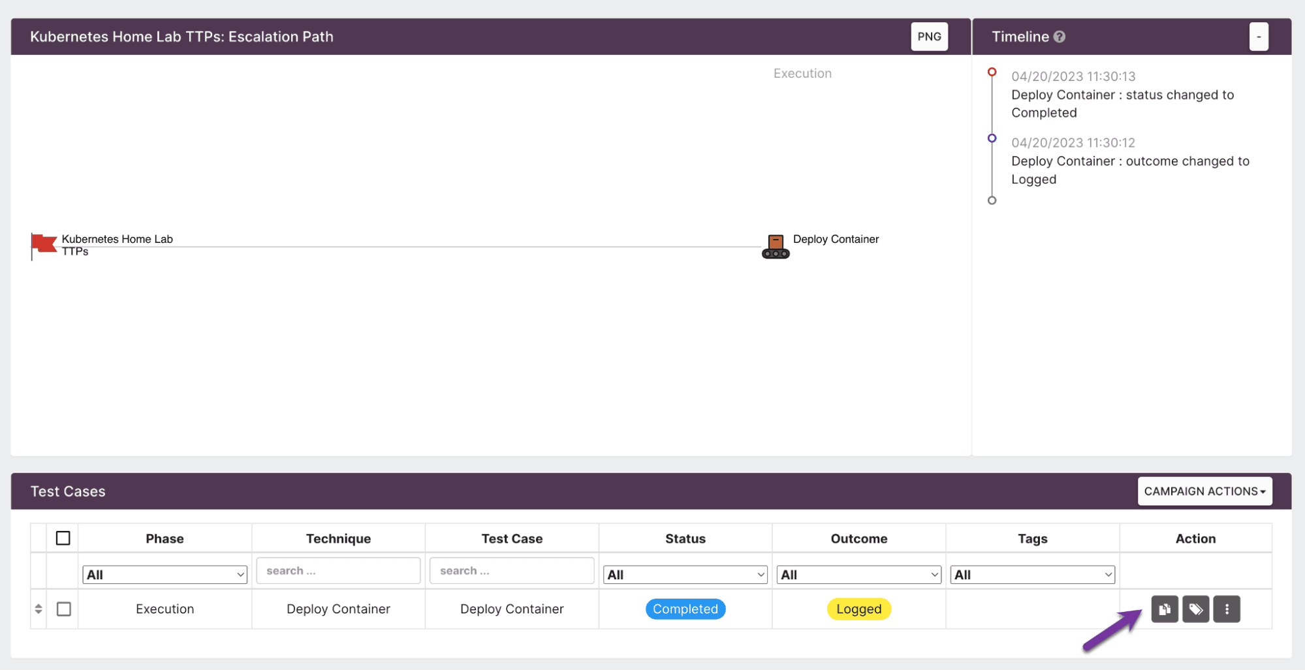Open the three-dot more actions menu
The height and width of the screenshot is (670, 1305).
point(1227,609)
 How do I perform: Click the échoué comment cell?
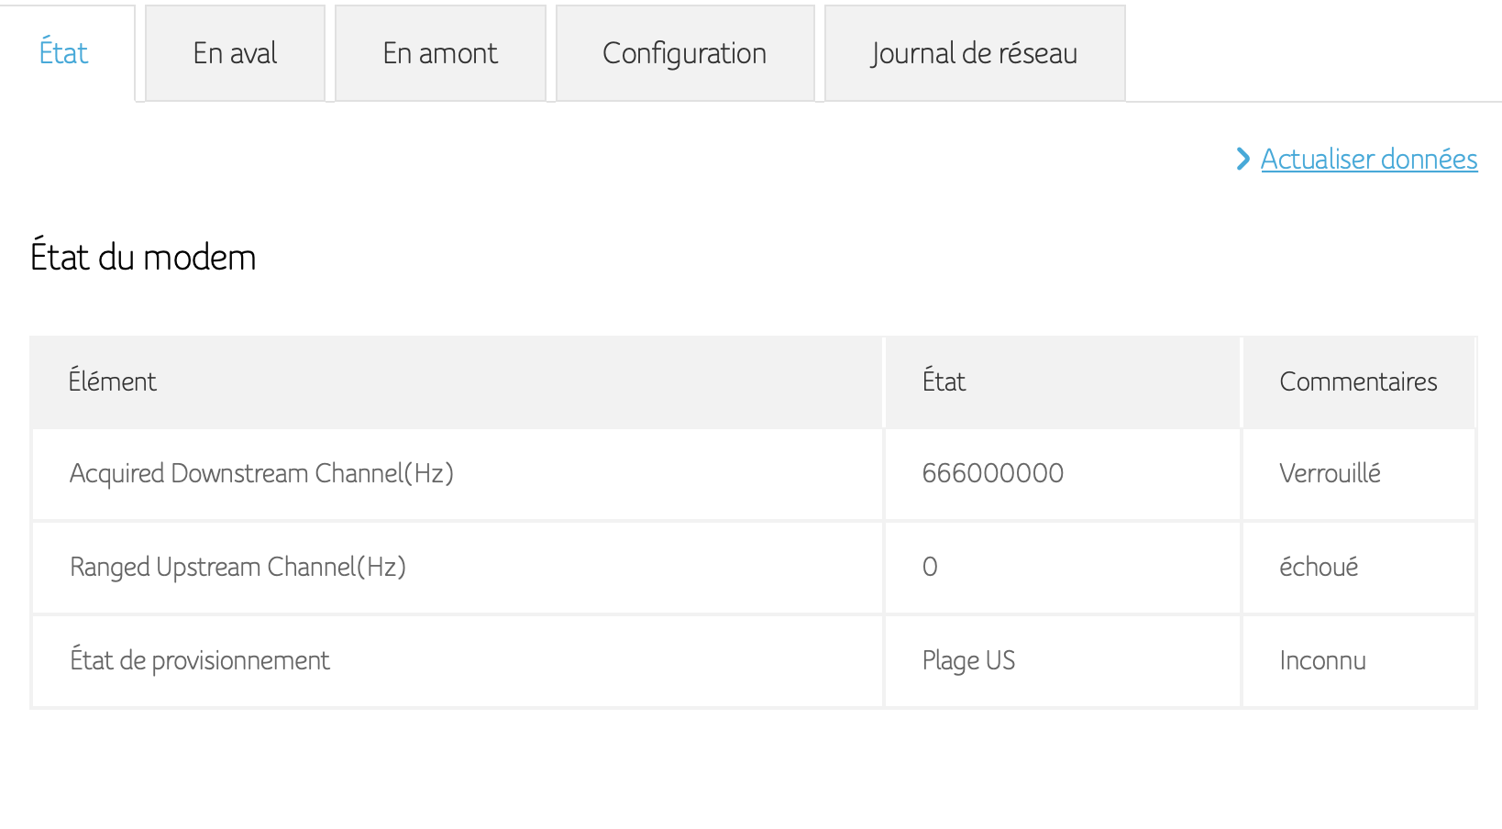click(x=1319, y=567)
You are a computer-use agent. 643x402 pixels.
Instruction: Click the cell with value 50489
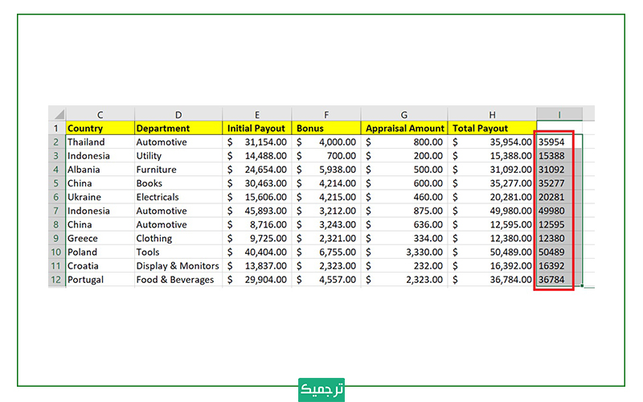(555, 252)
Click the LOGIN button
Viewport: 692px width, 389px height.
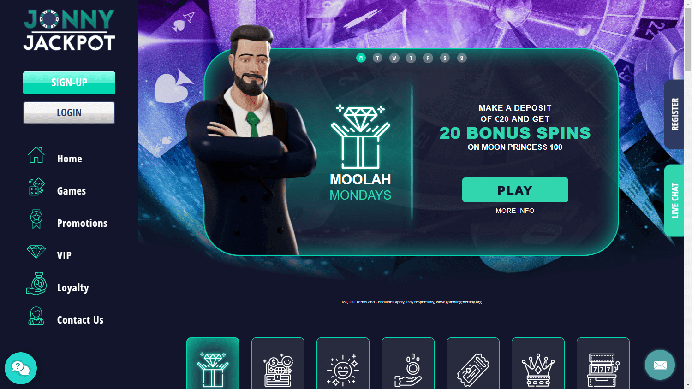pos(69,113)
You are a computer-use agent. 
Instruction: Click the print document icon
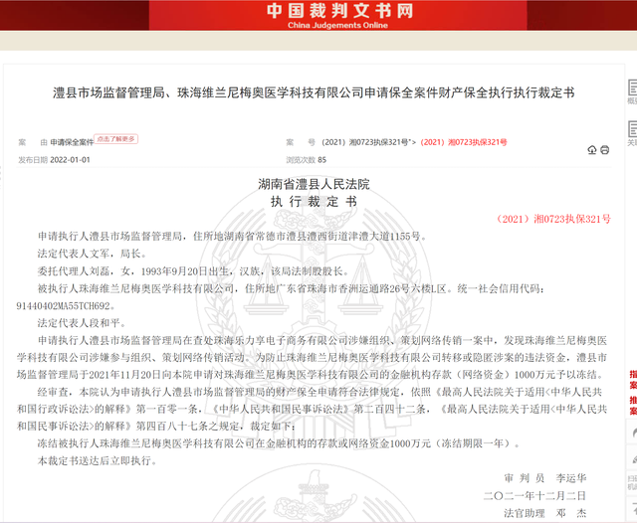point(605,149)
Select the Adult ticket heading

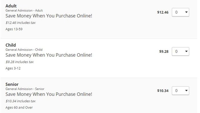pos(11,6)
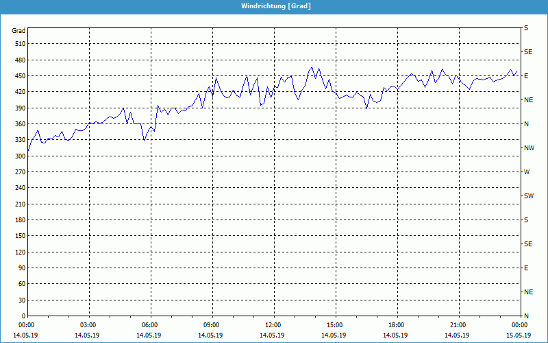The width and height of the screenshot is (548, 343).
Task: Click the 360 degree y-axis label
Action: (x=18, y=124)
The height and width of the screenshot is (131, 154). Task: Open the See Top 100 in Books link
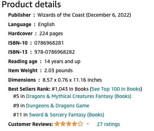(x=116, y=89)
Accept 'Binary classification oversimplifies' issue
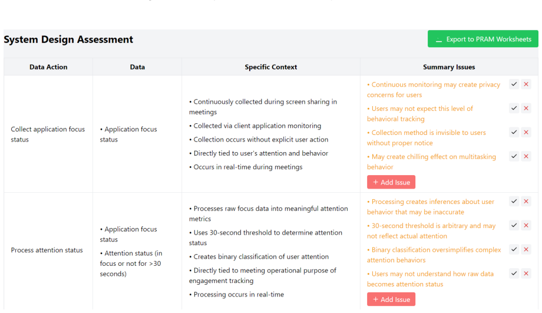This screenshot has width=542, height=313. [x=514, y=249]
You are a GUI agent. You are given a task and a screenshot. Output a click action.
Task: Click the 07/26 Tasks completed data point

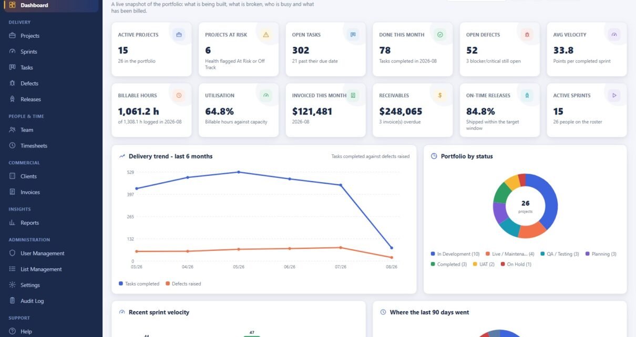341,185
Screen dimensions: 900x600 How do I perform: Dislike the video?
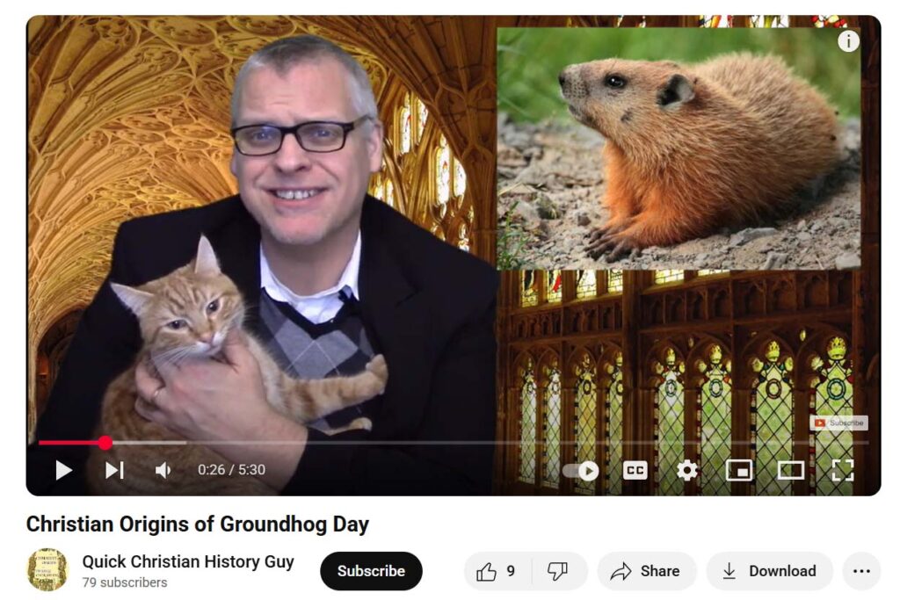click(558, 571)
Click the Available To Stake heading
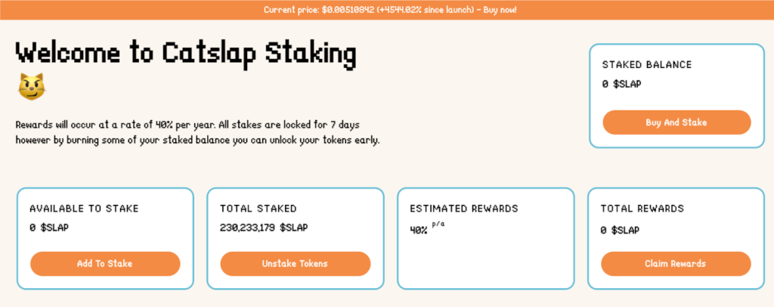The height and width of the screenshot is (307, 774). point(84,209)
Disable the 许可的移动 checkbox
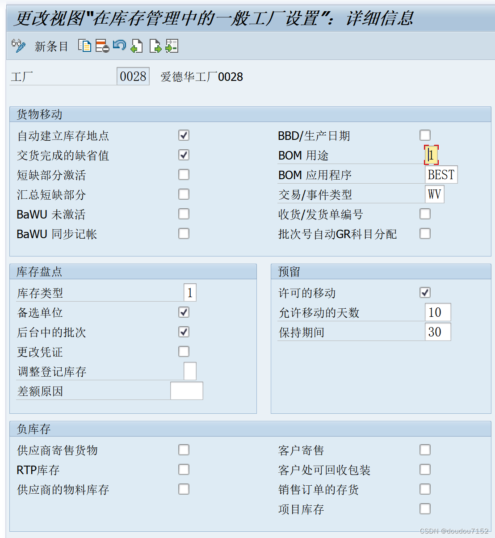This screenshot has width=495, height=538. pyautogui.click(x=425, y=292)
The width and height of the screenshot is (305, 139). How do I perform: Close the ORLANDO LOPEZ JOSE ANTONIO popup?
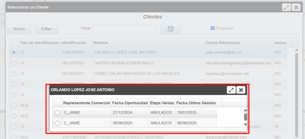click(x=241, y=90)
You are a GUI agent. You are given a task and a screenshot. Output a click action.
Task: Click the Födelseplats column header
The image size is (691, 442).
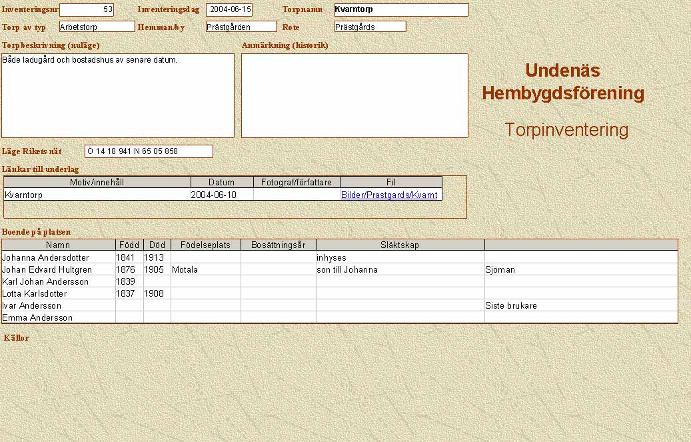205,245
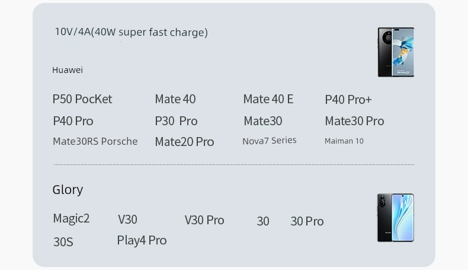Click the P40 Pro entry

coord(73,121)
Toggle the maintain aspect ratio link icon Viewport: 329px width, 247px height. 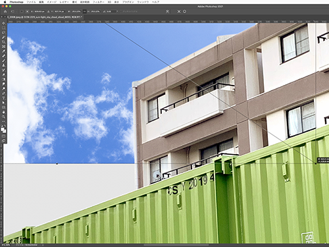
□ □ □ □ □ □ □
### Work required
In your reply, please print exactly the lines from the one with "Instruction: Click the cell with value 50489" through the final line of the listing above, both included, and no pictures.

### Result of the exercise
Instruction: Click the cell with value 50489
(555, 252)
Click the LOGIN button
Viewport: 692px width, 389px height.
pos(69,113)
You are a computer-use agent. 
Instruction: Click the print document icon
point(605,149)
Select the Adult ticket heading

pos(11,6)
The width and height of the screenshot is (548, 343).
Task: Click the 360 degree y-axis label
Action: (x=18, y=124)
The height and width of the screenshot is (131, 154). Task: Open the See Top 100 in Books link
(x=116, y=89)
Accept 'Binary classification oversimplifies' issue
This screenshot has width=542, height=313. [x=514, y=249]
You are a GUI agent. You are given a task and a screenshot. Output a click action.
Task: Click the 07/26 Tasks completed data point

341,185
Screen dimensions: 900x600 How do I perform: Dislike the video?
click(558, 571)
Click the Available To Stake heading
The height and width of the screenshot is (307, 774). point(84,209)
Disable the 许可的移动 checkbox
This screenshot has width=495, height=538. pyautogui.click(x=425, y=292)
The width and height of the screenshot is (305, 139). How do I perform: Close the ORLANDO LOPEZ JOSE ANTONIO popup?
click(x=241, y=90)
You are a GUI agent. You are given a task and a screenshot. Output a click action.
Task: Click the Födelseplats column header
The image size is (691, 442).
205,245
Click the P40 Pro entry

coord(73,121)
Toggle the maintain aspect ratio link icon Viewport: 329px width, 247px height. 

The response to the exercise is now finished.